▶ Task details: Copy the rows from the line with "The width and" to the line with "center [445, 216].", swapping "screenshot" for "screen image" and keeping everything else the same. Leave the pictures out.

Segment Start: Provided data

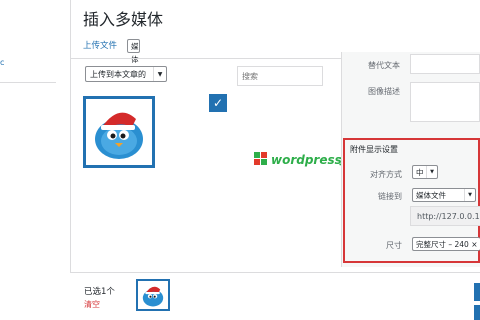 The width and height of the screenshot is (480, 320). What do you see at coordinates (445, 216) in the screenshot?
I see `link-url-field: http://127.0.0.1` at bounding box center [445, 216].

Segment End: Provided data
Segment Start: Provided data

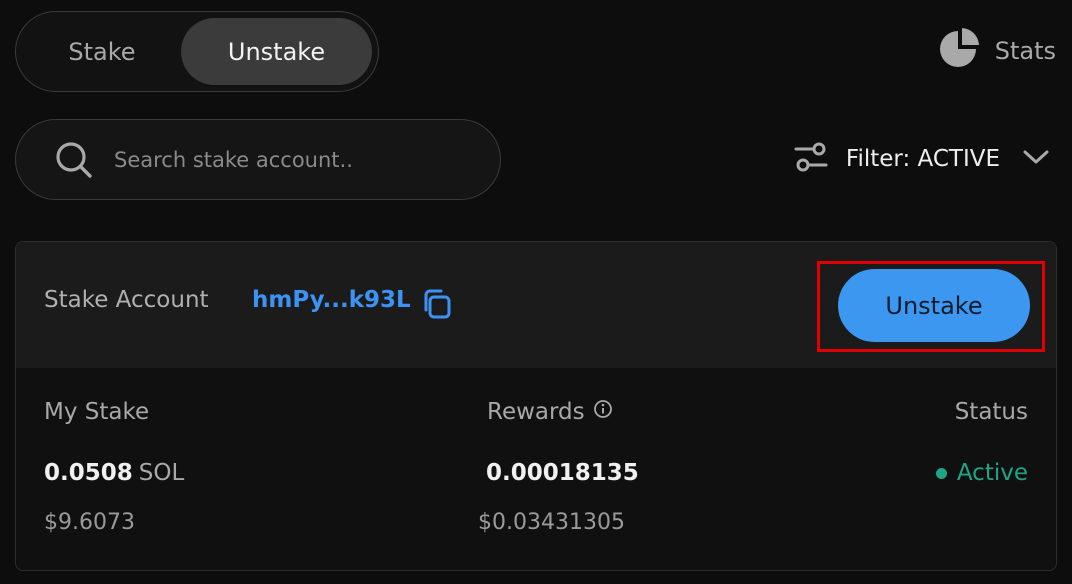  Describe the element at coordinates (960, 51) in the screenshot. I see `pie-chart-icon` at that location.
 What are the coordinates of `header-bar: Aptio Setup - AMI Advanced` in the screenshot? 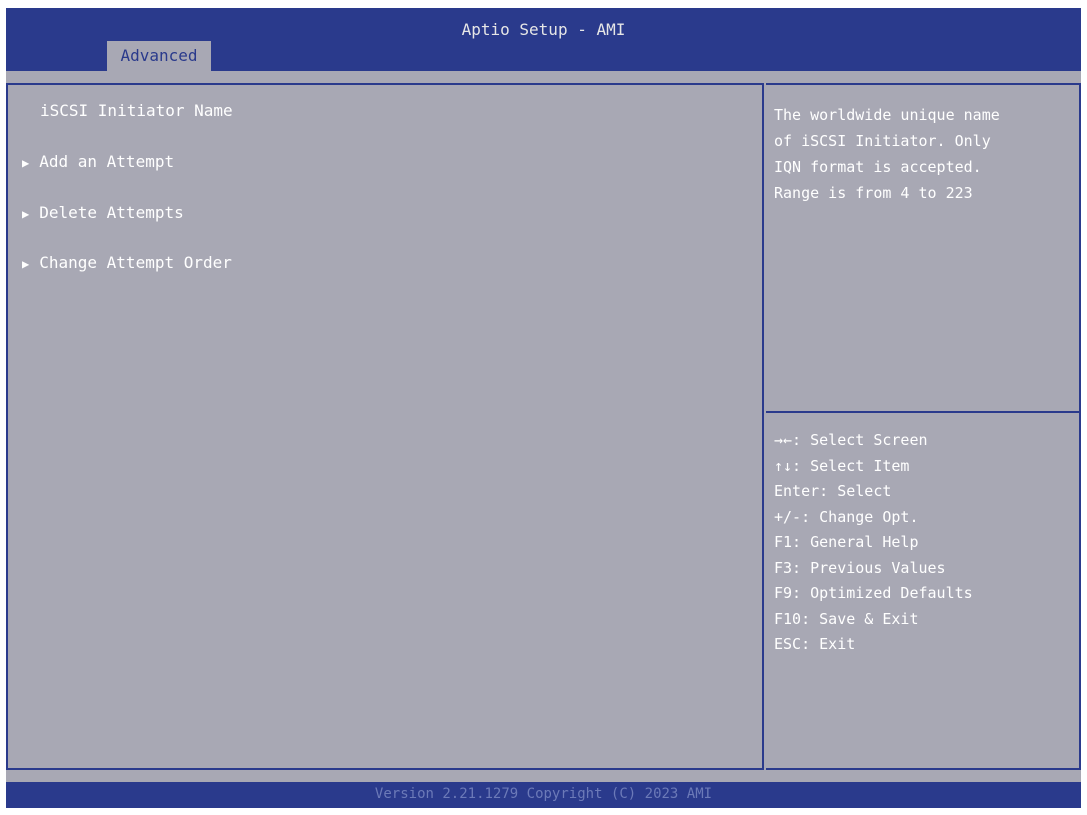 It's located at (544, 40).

Segment End: Provided data
Segment Start: Provided data

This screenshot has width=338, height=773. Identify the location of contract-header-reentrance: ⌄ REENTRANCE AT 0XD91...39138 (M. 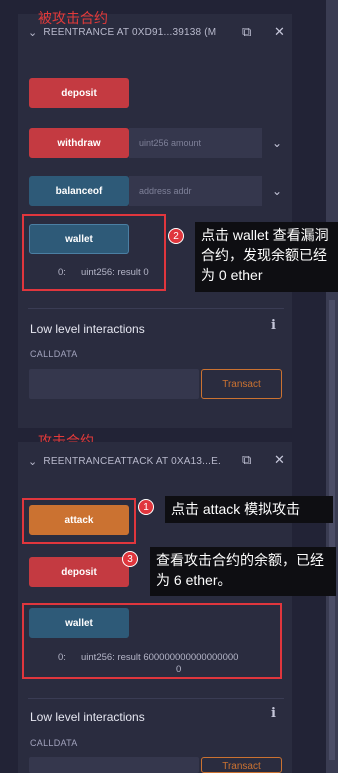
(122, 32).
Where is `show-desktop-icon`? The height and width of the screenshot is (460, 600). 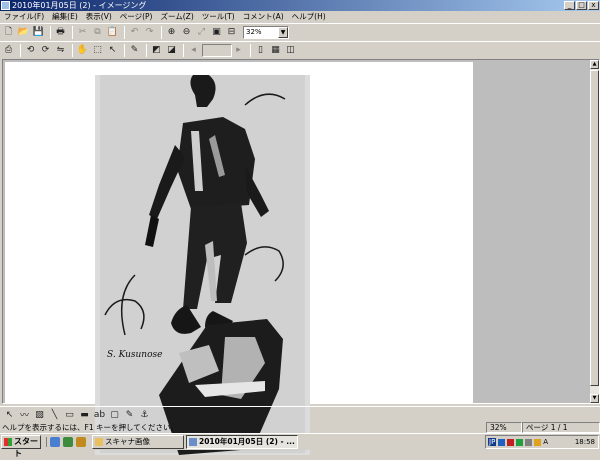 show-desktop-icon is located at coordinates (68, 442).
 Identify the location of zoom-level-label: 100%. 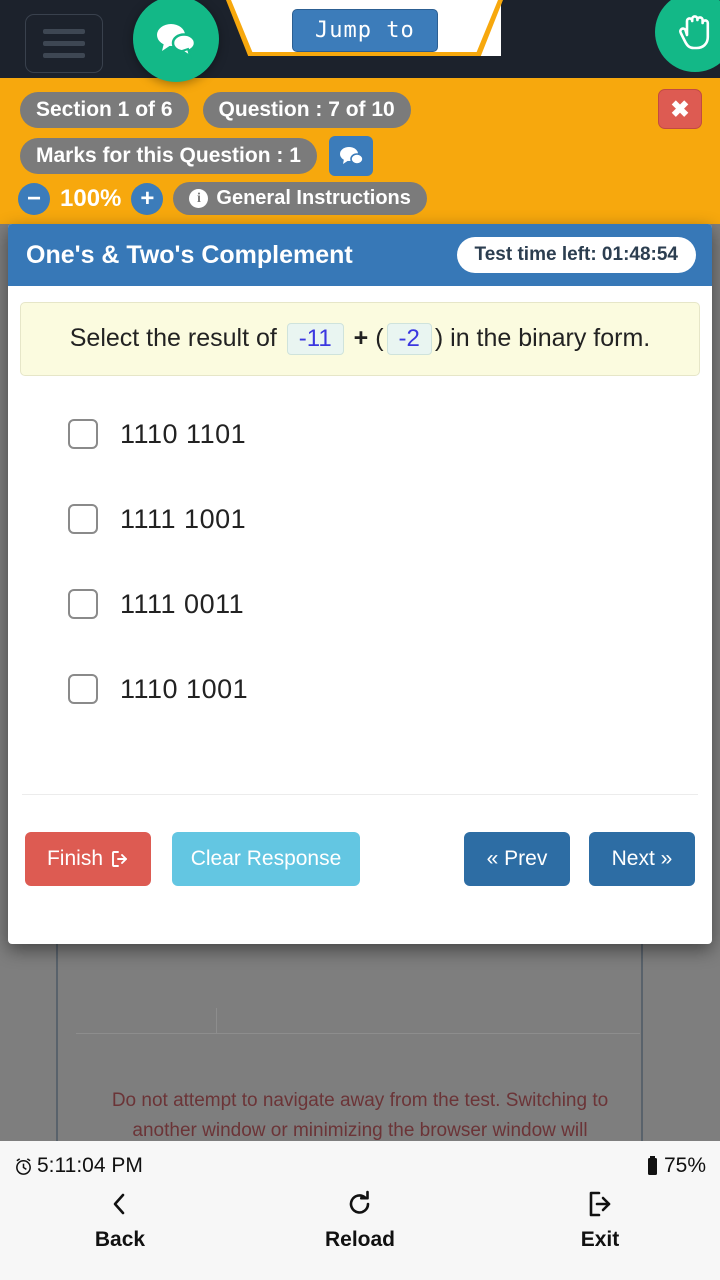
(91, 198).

Segment End: Provided data

▶ Response:
 The width and height of the screen image is (480, 320). What do you see at coordinates (445, 216) in the screen image?
I see `link-url-field: http://127.0.0.1` at bounding box center [445, 216].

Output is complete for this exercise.